27 Oca 2018

hislerin gücü adına

Şuradaki, hissel kontrolle ilgili yazı hoşuma gitti, Türkçe'ye kazandırmak istedim.



Bazen insanlar bizi çileden çıkarırlar. Lâkin, bu durumlar çoğunlukla yanlış anlaşılmadan kaynaklanır. Peki yanlış anlamayı/anlaşılmayı önlemenin en iyi yolu nedir? Kendimizi ve duygularımızı iyi anlamak.
Araştırmacı profesör Brené Brown Rising Strong isimli kitabında bu duruma etkili bir çözüm öneriyor. Kitap dilimize Kuvvetle Ayağa Kalkmak adıyla çevrilmiş:

"Böyle davranmama sebep olan, kafamda oluşan hikayede ..." diyerek başlayın ve oradan devam edin. Sinirlerin ne kadar çabuk yatıştığını görmek sizi şaşırtabilir.

Kafamızdaki İçsel Kurgu

Sizin için önemli biriyle tartıştığınız veya patronunuza kızdığınız ya da yakın bir arkadaşınız tarafından rencide edildiğiniz zamanları ele alalım. Bir süre sonra durumlar yatıştığında, o anda yaşadığım çatışmanın ne kadarı sahiciydi acaba diye hiç düşündünüz mü?  
Veya tersinden bakarsak; Bu olayın ne kadarı kafamda farkında olmadan kurduğum hikayeden kaynaklandı?
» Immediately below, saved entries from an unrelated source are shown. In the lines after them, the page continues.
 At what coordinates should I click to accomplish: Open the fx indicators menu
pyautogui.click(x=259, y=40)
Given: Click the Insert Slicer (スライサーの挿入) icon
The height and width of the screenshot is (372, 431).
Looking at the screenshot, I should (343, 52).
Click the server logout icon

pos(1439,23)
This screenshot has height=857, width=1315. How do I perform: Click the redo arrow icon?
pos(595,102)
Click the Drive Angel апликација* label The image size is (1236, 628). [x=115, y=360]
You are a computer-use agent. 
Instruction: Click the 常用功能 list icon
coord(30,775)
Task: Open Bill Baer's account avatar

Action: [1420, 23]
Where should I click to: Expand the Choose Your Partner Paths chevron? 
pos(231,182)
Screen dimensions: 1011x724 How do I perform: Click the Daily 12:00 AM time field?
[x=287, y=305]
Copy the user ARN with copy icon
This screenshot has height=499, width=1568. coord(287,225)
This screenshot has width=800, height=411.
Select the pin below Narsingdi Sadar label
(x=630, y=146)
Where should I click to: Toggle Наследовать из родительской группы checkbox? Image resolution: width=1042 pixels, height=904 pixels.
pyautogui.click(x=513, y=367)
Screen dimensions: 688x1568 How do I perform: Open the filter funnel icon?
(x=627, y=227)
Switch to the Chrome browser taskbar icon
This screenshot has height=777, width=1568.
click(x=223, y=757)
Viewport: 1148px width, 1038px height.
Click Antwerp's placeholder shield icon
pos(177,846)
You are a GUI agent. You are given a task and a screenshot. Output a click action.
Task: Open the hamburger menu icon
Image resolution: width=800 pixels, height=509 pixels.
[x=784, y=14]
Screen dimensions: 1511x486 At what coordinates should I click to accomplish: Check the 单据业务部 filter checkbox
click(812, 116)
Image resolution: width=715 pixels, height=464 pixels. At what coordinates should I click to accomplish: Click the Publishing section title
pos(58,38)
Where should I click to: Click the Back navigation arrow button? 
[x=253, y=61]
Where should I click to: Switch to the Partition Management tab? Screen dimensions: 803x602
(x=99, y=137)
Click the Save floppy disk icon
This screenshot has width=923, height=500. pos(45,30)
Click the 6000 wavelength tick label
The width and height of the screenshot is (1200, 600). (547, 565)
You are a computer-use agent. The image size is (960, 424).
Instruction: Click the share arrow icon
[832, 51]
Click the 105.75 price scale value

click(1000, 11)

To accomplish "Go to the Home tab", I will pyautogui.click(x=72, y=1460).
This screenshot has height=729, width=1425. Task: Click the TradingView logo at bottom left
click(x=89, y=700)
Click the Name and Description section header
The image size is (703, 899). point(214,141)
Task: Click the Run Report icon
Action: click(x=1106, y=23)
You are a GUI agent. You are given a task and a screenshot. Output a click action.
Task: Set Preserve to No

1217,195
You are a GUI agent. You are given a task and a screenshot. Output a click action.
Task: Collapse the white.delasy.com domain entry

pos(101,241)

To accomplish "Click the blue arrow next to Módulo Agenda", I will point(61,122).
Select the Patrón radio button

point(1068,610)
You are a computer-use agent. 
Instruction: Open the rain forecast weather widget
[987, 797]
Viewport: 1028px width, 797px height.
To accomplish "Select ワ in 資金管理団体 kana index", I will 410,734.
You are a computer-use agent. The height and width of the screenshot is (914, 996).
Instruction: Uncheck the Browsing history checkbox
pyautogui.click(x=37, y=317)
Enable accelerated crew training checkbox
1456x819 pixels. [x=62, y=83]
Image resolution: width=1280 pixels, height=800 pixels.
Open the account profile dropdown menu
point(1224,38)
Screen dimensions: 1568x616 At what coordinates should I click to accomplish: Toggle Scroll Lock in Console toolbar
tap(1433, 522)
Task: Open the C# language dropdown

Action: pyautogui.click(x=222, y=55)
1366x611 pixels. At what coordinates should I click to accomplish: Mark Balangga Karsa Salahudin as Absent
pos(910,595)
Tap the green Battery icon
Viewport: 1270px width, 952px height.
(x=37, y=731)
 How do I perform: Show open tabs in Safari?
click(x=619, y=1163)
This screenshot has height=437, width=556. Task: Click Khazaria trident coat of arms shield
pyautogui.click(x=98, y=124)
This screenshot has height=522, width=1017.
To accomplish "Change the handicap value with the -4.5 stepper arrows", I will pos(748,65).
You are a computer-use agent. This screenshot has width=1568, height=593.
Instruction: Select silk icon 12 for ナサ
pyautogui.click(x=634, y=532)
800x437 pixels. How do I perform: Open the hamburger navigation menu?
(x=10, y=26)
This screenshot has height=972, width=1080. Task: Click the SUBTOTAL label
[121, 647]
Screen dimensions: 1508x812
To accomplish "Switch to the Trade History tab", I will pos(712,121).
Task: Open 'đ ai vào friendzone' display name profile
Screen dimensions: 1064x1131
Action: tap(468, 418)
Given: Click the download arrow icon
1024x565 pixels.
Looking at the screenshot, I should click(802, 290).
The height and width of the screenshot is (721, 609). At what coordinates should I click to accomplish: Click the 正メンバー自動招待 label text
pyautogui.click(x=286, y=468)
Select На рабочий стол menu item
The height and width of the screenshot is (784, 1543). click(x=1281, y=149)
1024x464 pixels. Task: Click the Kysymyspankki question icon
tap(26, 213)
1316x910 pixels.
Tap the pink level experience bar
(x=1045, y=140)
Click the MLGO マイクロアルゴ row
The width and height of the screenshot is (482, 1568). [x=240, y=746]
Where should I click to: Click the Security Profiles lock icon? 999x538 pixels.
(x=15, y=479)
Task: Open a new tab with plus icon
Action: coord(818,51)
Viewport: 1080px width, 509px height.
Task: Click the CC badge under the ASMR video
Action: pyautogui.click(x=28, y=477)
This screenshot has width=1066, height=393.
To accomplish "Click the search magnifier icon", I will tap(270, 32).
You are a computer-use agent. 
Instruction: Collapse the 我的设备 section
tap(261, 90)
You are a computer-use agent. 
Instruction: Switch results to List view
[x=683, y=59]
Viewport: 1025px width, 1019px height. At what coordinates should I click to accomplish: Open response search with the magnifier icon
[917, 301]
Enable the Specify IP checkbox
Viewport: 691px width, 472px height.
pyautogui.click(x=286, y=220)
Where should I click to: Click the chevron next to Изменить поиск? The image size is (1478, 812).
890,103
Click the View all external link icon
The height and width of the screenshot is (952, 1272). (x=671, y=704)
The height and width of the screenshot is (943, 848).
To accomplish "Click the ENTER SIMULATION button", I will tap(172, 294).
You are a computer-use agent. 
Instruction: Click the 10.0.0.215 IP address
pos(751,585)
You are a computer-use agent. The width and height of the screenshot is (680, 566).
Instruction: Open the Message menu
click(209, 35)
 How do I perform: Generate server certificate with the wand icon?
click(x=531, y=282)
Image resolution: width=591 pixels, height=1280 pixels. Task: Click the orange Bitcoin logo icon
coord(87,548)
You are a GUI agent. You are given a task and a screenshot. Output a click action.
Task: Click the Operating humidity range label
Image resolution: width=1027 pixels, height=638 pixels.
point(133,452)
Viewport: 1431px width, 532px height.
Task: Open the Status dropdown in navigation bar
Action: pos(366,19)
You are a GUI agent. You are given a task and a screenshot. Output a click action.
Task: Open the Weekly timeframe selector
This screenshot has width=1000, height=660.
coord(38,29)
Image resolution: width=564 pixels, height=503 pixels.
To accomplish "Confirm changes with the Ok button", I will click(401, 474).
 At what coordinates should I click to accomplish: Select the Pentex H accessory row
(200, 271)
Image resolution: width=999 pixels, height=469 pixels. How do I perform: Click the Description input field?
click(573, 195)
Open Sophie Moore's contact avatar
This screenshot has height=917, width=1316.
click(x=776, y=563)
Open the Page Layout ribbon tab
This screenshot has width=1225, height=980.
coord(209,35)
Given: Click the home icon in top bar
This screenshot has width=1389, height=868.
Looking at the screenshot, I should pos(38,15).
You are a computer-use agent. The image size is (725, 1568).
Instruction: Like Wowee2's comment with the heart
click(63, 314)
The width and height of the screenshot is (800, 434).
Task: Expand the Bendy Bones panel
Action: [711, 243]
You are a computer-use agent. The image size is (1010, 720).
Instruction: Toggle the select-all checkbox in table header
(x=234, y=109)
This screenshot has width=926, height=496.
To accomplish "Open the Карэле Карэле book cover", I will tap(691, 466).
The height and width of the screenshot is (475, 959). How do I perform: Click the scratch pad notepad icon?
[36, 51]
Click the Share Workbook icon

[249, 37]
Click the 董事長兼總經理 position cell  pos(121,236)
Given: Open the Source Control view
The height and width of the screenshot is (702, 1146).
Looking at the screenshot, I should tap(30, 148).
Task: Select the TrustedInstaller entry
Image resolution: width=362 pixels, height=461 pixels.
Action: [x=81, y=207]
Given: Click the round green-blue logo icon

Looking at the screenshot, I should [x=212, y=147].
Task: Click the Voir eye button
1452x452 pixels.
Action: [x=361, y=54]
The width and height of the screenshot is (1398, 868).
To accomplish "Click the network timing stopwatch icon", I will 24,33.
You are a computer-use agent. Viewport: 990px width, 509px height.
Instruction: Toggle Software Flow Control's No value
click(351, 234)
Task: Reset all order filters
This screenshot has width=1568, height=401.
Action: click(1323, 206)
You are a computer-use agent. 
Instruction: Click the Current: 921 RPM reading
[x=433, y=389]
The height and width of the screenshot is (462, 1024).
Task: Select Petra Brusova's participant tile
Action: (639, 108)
Düşünme mekanizmamız gerçekten çok ilginç bir sürece sahip. Bir olayı önceki olaylarla birleştirerek kafamızda bir hikaye kurgulama eğilimine sahibiz.

Brown,  kitabında bu kafadan-hikaye-kurma durumuna şu örneği veriyor: 
Çok yoğun ve yorucu bir iş gününün akşamında eve döndüğümüzde, kocam Steve buzdolabını açıp "Yiyecek hiç bir şey yok, hatta yemek için et bile yok" diye yakındı. Ben de aniden öfkeyle karşılık verdim ve "Yapabileceğimin en iyisini yapıyorum. Sen de alışveriş yapabilirsin!" dedim.
Steve'in ani tepkimle kafası karışmıştı ve neler olduğunu sordu.
Neler olup bittiğini tam olarak biliyordum. Onun söylediği lafı kafamda "benim, dağınık, güvenilmez bir eş ve anne olduğumla ilgili bir hikaye"ye dönüştürmüştüm. Hatamı farkedip özür diledim ve evlilik, ebeveynlik ve meslek hayatımda bir cankurtaran haline gelen şu cümleyle bir sonraki sözüme başladım: ""Böyle davranmama sebep olan kafamda oluşan hikayede yiyecek olmadığı için beni suçladığını sandığım için bozuldum". Gerçek elbette öyle değildi. Steve sadece yorgundu ve acıkmıştı.
Birine kafadan-hikaye-kurma durumunu söylemenin yolu, ilk olarak bunu kendimizin kabul etmesidir. Kafamızdaki kurma eğilimlerini farkedince altlarında yatan sebeplere gidebiliriz. Bu şekilde düşünmemize sebep olan şey neydi? Ardında ne gibi duygular var? Kurduğumuz hikayeleri irdeledikçe, altlarında yatan gerçeklere ulaşabiliriz.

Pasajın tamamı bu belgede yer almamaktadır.